You are viewing a plain text version of this content. The canonical link for it is here.
Posted to dev@tika.apache.org by "K, Baraneetharan" <ba...@hp.com> on 2012/06/06 12:30:56 UTC
TikaInputStream customization
Can anyone pls let me know how to customize TikaInputStream to read only first 1000bytes from a given InputStream.
Regards,
Baranee
Re: TikaInputStream customization
Posted by Jukka Zitting <ju...@gmail.com>.
Hi,
On Wed, Jun 6, 2012 at 2:15 PM, Baranee <ba...@hp.com> wrote:
> Can u pls tell me how to use the beforeRead() method in TikaInputStream to
> set readlimit for reading bytes from a stream.
http://people.apache.org/~hossman/#xyproblem
Why do you want to use TikaInputStream like this?
BR,
Jukka Zitting
Re: TikaInputStream customization
Posted by Baranee <ba...@hp.com>.
Thanks Zukka for your reply.
Can u pls tell me how to use the beforeRead() method in TikaInputStream to
set readlimit for reading bytes from a stream.
Baranee
--
View this message in context: http://lucene.472066.n3.nabble.com/partial-file-parsing-tp3987724p3987956.html
Sent from the Apache Tika - Development mailing list archive at Nabble.com.

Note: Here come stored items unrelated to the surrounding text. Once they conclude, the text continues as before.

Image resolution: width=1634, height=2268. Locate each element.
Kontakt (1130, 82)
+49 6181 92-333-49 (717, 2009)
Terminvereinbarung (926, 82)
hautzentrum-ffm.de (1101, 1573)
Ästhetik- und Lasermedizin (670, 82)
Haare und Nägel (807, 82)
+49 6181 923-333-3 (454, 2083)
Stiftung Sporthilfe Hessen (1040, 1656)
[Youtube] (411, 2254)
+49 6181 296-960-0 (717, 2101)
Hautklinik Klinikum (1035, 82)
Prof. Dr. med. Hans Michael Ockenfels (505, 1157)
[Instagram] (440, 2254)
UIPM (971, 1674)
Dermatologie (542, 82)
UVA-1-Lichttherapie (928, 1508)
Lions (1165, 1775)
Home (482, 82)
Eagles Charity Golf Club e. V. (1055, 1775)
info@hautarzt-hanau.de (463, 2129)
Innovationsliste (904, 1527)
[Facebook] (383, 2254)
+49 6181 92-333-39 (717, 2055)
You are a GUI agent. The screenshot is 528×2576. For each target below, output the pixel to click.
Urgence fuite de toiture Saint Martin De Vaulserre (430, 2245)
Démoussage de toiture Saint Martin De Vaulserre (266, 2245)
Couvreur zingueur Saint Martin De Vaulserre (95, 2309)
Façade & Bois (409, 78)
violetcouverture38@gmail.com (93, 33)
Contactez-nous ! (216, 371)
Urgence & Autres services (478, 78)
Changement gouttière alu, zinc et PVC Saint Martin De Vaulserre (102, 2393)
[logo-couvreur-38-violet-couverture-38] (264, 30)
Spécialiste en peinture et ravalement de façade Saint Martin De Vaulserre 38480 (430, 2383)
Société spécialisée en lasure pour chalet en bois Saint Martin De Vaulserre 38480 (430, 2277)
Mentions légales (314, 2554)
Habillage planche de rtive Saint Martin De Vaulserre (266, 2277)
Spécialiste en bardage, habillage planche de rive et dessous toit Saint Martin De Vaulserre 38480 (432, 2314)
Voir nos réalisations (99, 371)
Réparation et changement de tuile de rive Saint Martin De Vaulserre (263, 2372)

Re: TikaInputStream customization
Posted by Jukka Zitting <ju...@gmail.com>.
Hi,
On Wed, Jun 6, 2012 at 12:30 PM, K, Baraneetharan
<ba...@hp.com> wrote:
> Can anyone pls let me know how to customize TikaInputStream to read only first
> 1000bytes from a given InputStream.
You can use the BoundedInputStream [1] class from Commons IO:
TikaInputStream.get(new BoundedInputStream(stream, 1000));
However, see the concern in TIKA-307 [2]. Passing a truncated stream
to Tika may produce unexpected results.
[1] http://commons.apache.org/io/api-release/org/apache/commons/io/input/BoundedInputStream.html
[2] https://issues.apache.org/jira/browse/TIKA-307
BR,
Jukka Zitting